* **Given information**
BEGIN
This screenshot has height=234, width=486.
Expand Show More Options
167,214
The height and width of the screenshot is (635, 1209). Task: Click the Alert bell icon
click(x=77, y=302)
END
* **Assignment**
All of the material must be given again exactly.

* **Exercise answer**
This screenshot has height=234, width=486.
Expand Show More Options
167,214
The height and width of the screenshot is (635, 1209). Task: Click the Alert bell icon
click(x=77, y=302)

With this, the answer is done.